● Les tâches
1) Recopiez tel quel le passage de l'extrait sur le pianiste Eddie qui commence aux mots « Les notes, sur » et s'arrête après « qui court toujours. ».
2) Écrivez la suite de l'extrait sur le pianiste Eddie, en reprenant juste après sa dernière phrase.

____ Extrait du texte

Réédition Folio Policier n°224 de 2014. L’édition originale US est de 1956, la française de 57.
Le roman :
Années 50. USA. Philadelphie. La
neige, le froid, le silence d’une ville qui dort. L’hiver d’un monde, celui des
esseulés du bout de la nuit, de celles et ceux qui ne supportent plus les draps
gelés sans quelqu’un à leur côté. Un quartier perdu, ses ruelles sombres qui se
faufilent dans la poix du brouillard, le halo pale de rares réverbères,
l’enseigne lumineuse d’un bistrot-bastringue. On y gueule, on y chante, on y
rit, on y boit, on s’y met sur la gueule, on y emballe l’âme sœur d’une nuit … lorsque des affinités se révèlent, la peur du
jour qui monte effraie tant la solitude qui guette …
Les notes d’un piano, guillerettes
et suspendues dans l’air et l’instant … venues du fond de la salle, à
l’arrière-plan des silhouettes qui dansent, se cherchent et se repoussent,
au-delà de la brume du tabac. Un musicien seul au monde, presque comme il se
doit dans ce genre de lieu, dans ce genre d’ambiance, dans ce genre de polar.
Les notes, sur les touches du
clavier, pour assourdir le bruit des autres, pour affaiblir ce passé qui
gigotte encore en lui comme celle d’un canard à la tête coupée qui court toujours.
La musique pour que se fasse le silence d’une vie dont il ne veut plus mais
dont il a peur de se séparer.
Avant, on savait qui était Edward
Webster Lynn : un nom en grosses lettres tout en haut de l’affiche,
pianiste solo de renom international, tant de fois sur scène à Carnegie Hall ou
ailleurs dans le monde, dans les salles de concert les plus huppées. Une belle
épouse, des dollars sans compter, de quoi ne se soucier de rien, la belle vie, le
bonheur à tous les étages. Sauf qu’on oublie si vite quand … rien ne se perd et
tout se transforme pour le pire.
Maintenant, sept ans plus tard, le
musicien n’est plus rien, l’homme non plus. Plus qu’Eddie tout court, silencieux
et renfermé, revenu de tout. Il est l’ombre discrète qui joue du piano droit
brinquebalant dans le fond d’un café-concert enfumé des bas-fonds de la ville et passe le balai
sur la sciure au sol quand les gogos, les poivrots, les grandes gueules, les
putains et les filous s’en sont allés où s’en va la nuit : vers le néant de
l’aube.
« Non mais, regardez cette pauv’ cloche devant sa casserole de
piano ! Alors qu’il devrait être lingé comme un prince »
Eddie rentre chez lui quand le petit jour
éteint les réverbères, le sommeil l’y attend, sa vie ainsi soufflée comme la
flamme d’une bougie. Son passé rabougri, son présent en stand-by, son futur
bradé. Le silence de l’oubli.

________
____ Entrées fournies

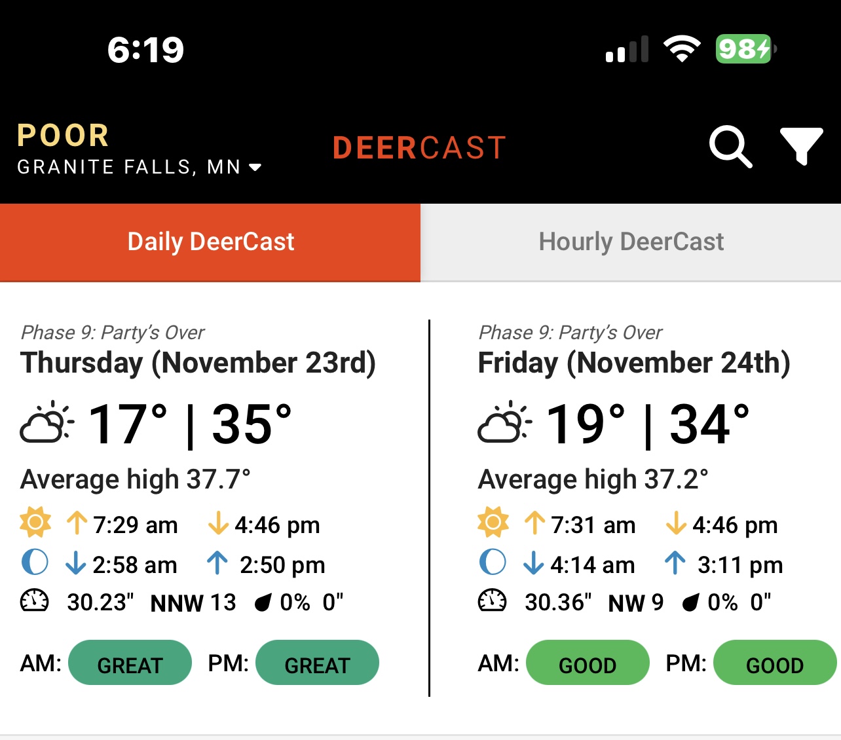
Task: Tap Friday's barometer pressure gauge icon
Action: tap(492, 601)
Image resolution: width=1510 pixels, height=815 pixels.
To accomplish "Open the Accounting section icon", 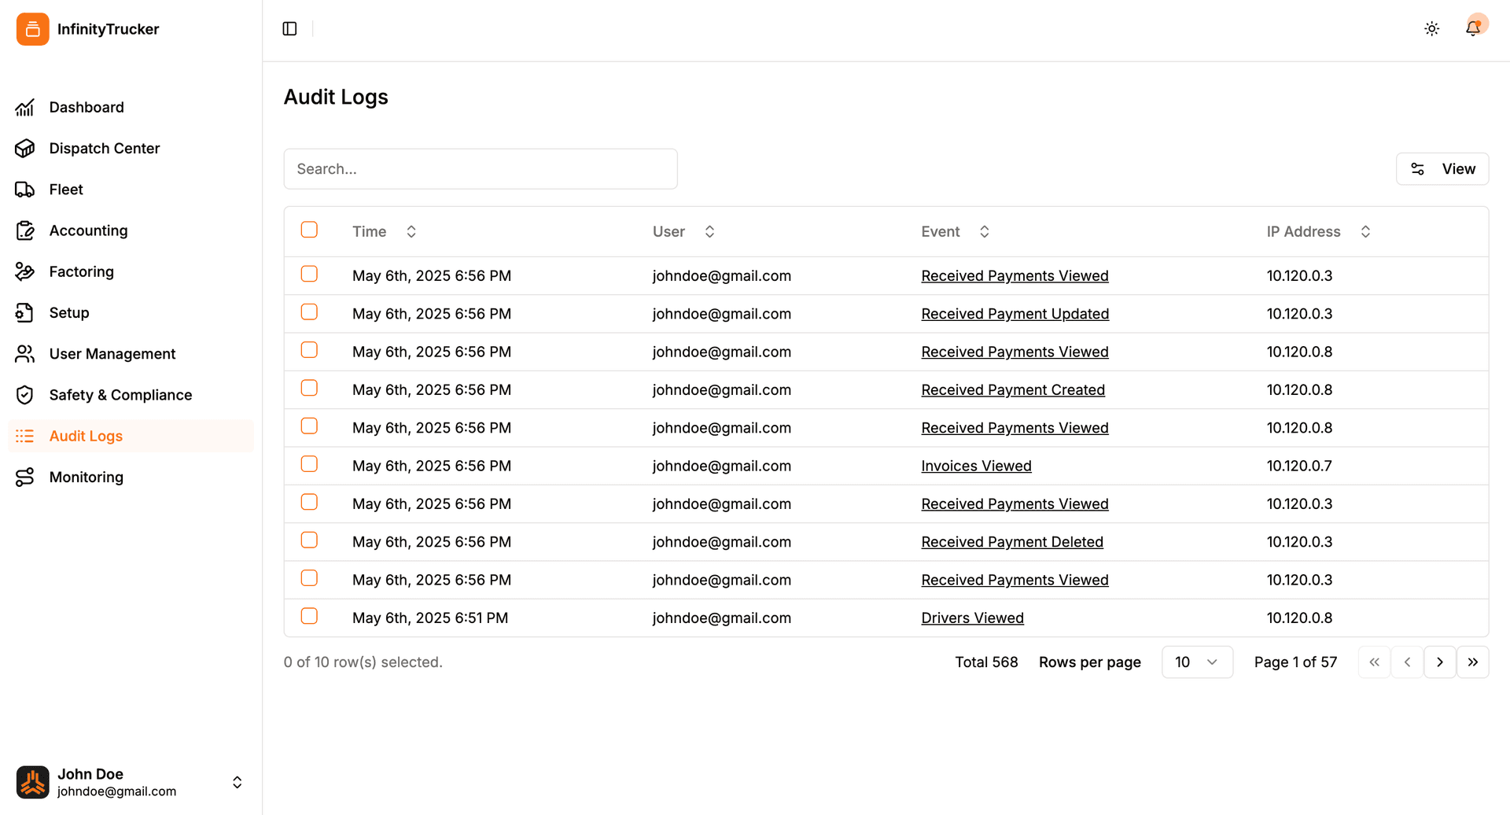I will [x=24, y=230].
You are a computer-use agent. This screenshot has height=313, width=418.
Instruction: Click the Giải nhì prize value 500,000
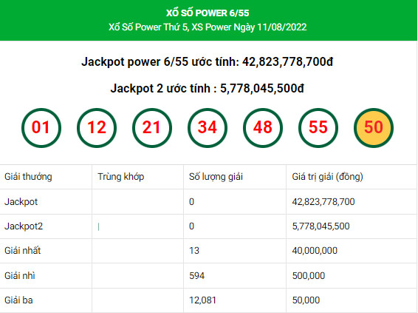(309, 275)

________
____ Entrées fournies

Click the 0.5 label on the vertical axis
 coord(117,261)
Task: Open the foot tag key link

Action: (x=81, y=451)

________
____ Entrées fournies

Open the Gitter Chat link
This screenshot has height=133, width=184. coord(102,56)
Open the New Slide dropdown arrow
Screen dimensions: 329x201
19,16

________

● Les réponses
1)
Les notes, sur les touches du
clavier, pour assourdir le bruit des autres, pour affaiblir ce passé qui
gigotte encore en lui comme celle d’un canard à la tête coupée qui court toujours.

2)
Et il y a le frangin, revenu
de nulle part, qui réclame de l’aide alors que la pègre le course, qui va
déclencher un foutoir sans nom dans lequel Eddie va peut-être retrouver
une raison de vivre ; Léna la serveuse qui frétille de vie à sa
portée et allume en lui encore un semblant d’amour à concrétiser (elle n’attend
que çà); Clarice qui tapine et lui fait çà quelquefois gratos, histoire
de ne pas rester seule dans le noir.
« Maintenant,
à trente-deux ans, elle était toujours acrobate, mais pas sur scène. ça se
passait à l'horizontale, sur un matelas, moyennant la somme de trois dollars la
performance. »
Roman de la nuit, encre de chine
pour nuits blanches, noir polar des paumés à la poursuite de ce qu’ils furent
en d’autres temps et d’autres lieux, des voyous de la pègre en gabardines et
feutres de guingois, des alcoolos et des enschounfés, des profiteurs de tous
poils qui règnent quand dort l’autre monde. Portrait en noir et blanc des 50’s
US de l’autre côté de l’American Way of Life. L’auteur y rumine le blues et la
scoumoune, le désespoir, la déchéance morale et physique, la dégringolade
sociale, celle qui froisse les poissards et les ratatine à la plus simple
expression d’eux-mêmes, celle qui les retourne comme un gant empli de néant et
de rien qui n’en vaille la peine.
Il me faut des mots, beaucoup trop,
pour décrire l’ambiance et les circonstances qui amorcent le récit : Goodis,
sobre, use de courtes phrases, celles qui font choc et mouche simplement, des
mots soigneusement ciblés et sûrs, sans détours et sans cesse en cœurs de
cible. Sans s’épandre en digressions, il nous sert des portraits complexes et
travaillés au plus près. Son astuce suprême est d’user d’une science consommée
des dialogues, qui se veulent abondants et rapides, l’action en est accélérée,
ce qui rend ce court roman encore plus bref. Son phrasé est argotique, emprunt
des mots de la rue, des expressions qui courent au ras du bitume. Son
personnage central se parle à lui-même entre survie et résignation : noir
c’est noir.
« Tirez
sur le pianiste » est typique de l’auteur, de ses thèmes noirs et de ses personnages rongés
par leurs ténèbres intérieures. Goodis y décrit au plus près des serpillières
de vie gorgées de sève noire et épaisse, des existences grises ou tourmentées
de vies en impasses borgnes, des avenirs en culs-de-sac ou attend la mort ou
simplement le néant.
Tout cela sent le jus noir et épais
d’un blues poisseux et âpre, à la rythmique obsédante inlassablement répétée, aux
paroles de misère et de désespoir qui vont avec. Les accords funèbres, plaqués
sur l’ivoire des touches, claquent et résonnent tout du long d’une nuit ou d’une
sans fin et sans espoir.
« Tirez sur le pianiste » est en 1956, son année de parution, un polar noir aux mots crus, aux expressions argotiques d’un auteur semble t’il maudit qui attendra la consécration quand quelques-uns de ses romans seront adaptés au cinéma. Truffaut y viendra en 1960, mais c’est une autre histoire.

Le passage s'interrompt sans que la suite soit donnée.